Another way to replicate remotely is to place replication software in the host system. There have been several companies, such as NSI, that have provided host-based file replication over the years. However, there has been only one vendor, Veritas with its Veritas Volume Replicator (VVR) that currently sells real-time store-and-forward remote volume replication that competes with subsystem-based remote data replication.
Host-based remote volume replication partially solves the big limitation of subsystem-based replication: To work together, all the subsystems must come from the same vendor. Volume replication at the host, on the other hand, can be established to work with nearly any storage target that the host can address in the SAN. However, the host software approach restricts the replication function to applications running on that particular host. Applying remote volume replication to multiple host systems may require a separate license for each system. Special cluster-aware volume replication that uses time stamps would be necessary to synchronize write I/Os between cluster nodes to ensure write ordering.

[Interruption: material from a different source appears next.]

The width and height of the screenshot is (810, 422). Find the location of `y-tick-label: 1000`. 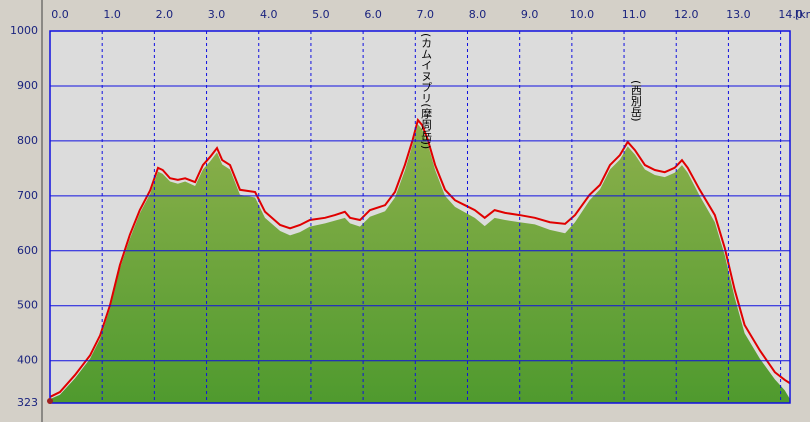

y-tick-label: 1000 is located at coordinates (24, 30).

Host-based remote volume replication depends on the availability of system resources to manage the queuing and transmission of replicated write I/Os. This is much more resource-intensive than most volume management software functions. Organizations that want to use host-based remote volume replication should plan to oversize their systems to make sure they have both the disk capacity for queuing write I/Os (including situations where the remote communications link is down) as well as the CPU capacity for process replication functions. As these systems mature, unless additional disk and CPU resources can be added, the burden of host-based remote volume replication can become more noticeable.

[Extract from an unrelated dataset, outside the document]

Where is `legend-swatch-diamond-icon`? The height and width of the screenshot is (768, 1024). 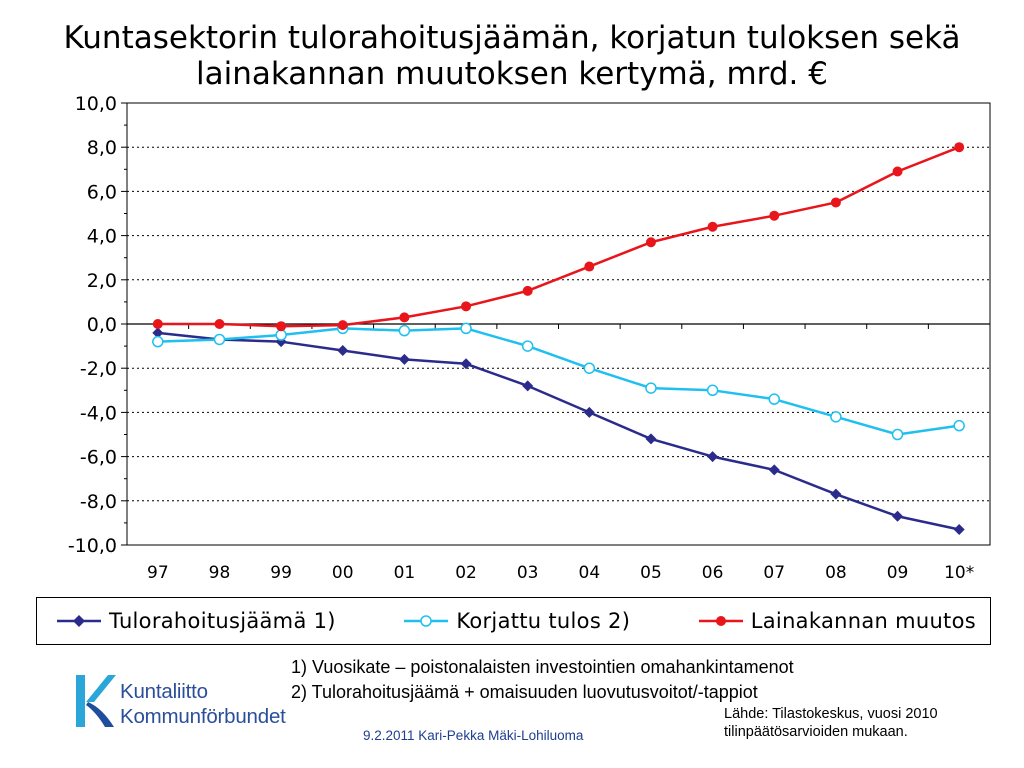 legend-swatch-diamond-icon is located at coordinates (79, 621).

Network device-based replication
The third architectural choice offered by SANs is to put the data replication function inside a network device, such as a router, switch or dedicated appliance. Unlike in-band storage virtualization, which I have viewed suspiciously for years, remote data replication may be an excellent application to run within the network. Whereas virtualization is primarily a storage function, remote data replication is mostly a communication function. There's very little storage work done with remote data replication, and the difficult aspects encompassing data integrity and write ordering can be addressed most directly with effective communications technology, not storage technology.

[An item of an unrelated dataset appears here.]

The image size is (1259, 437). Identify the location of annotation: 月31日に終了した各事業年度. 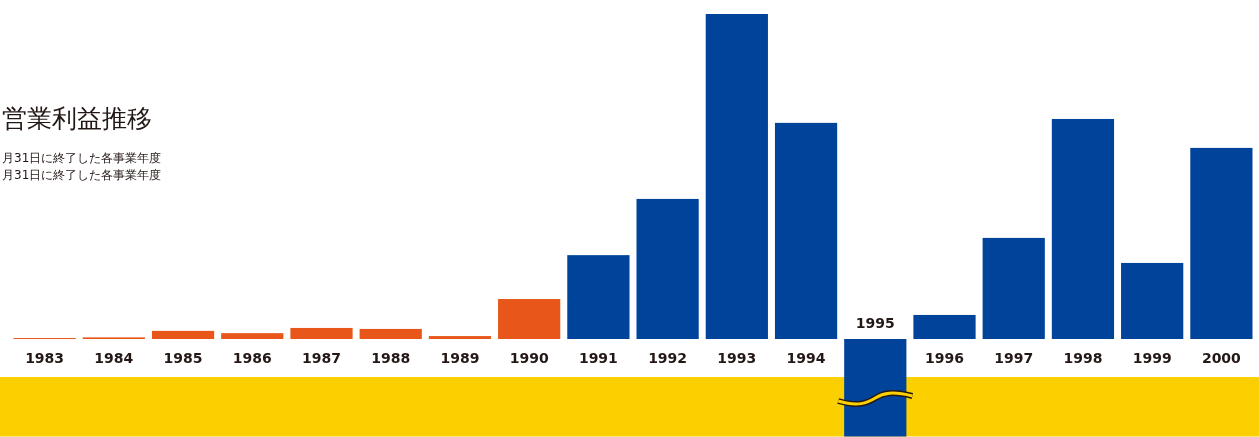
(82, 175).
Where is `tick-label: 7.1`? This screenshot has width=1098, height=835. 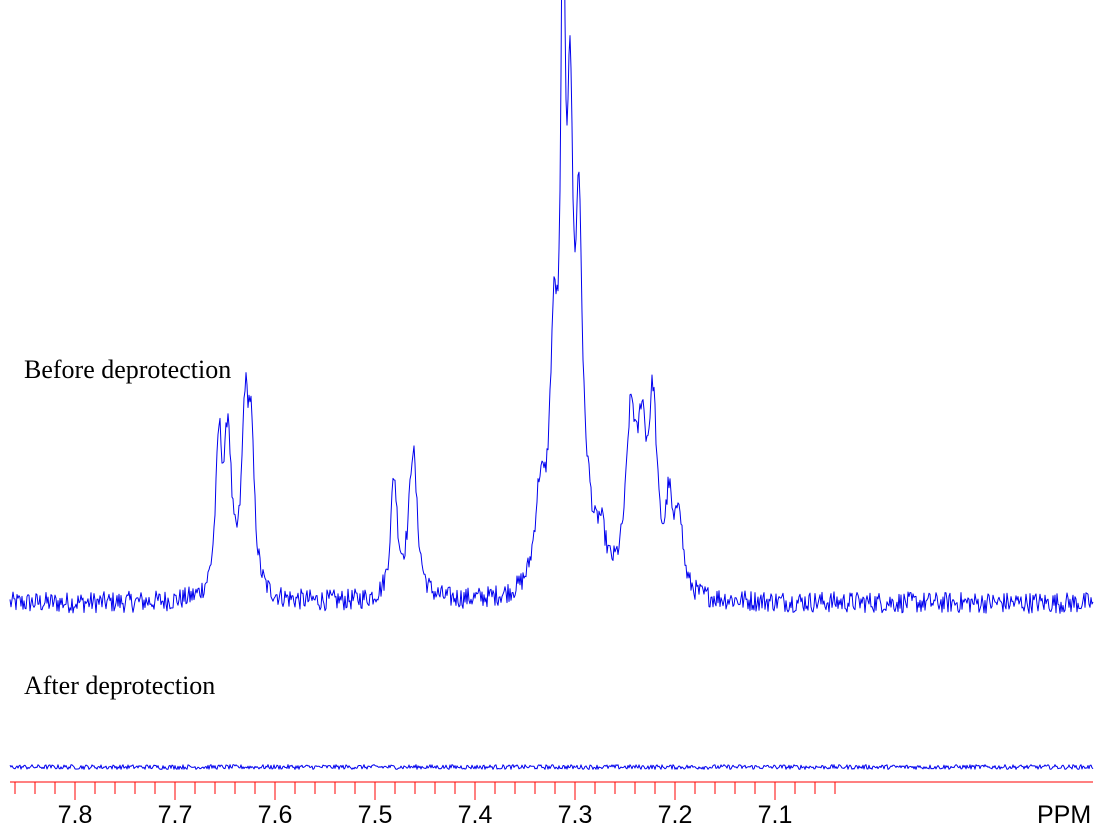 tick-label: 7.1 is located at coordinates (776, 815).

A dedicated system or appliance for remote data replication could be established and used by almost any application running on the server in the SAN. In addition, the remote data replication system or appliance could work with a wide variety of storage products, circumventing the vendor lock-in that exists with subsystem-based solutions today. The ability to manage data replication, including the failover process from a single management point, shouldn't be overlooked (see "Why network replication makes sense," above).
Furthermore, placing remote data replication in a dedicated system or appliance almost completely removes the burden of replication from host systems. While it would likely be necessary to include host write I/O redirectors that would mirror writes to a replication appliance, these redirection agents would likely be thin, and they would consume far fewer resources then a host-based volume replication system.
On the flip side, while there are many successful stories of subsystem-based remote data replication products, there are none yet for network device-based replication products. They seemed to have key architectural advantages, but they aren't yet proven in the market. (For an overview of remote data replication companies and their products, see "Key remote data replication companies" ).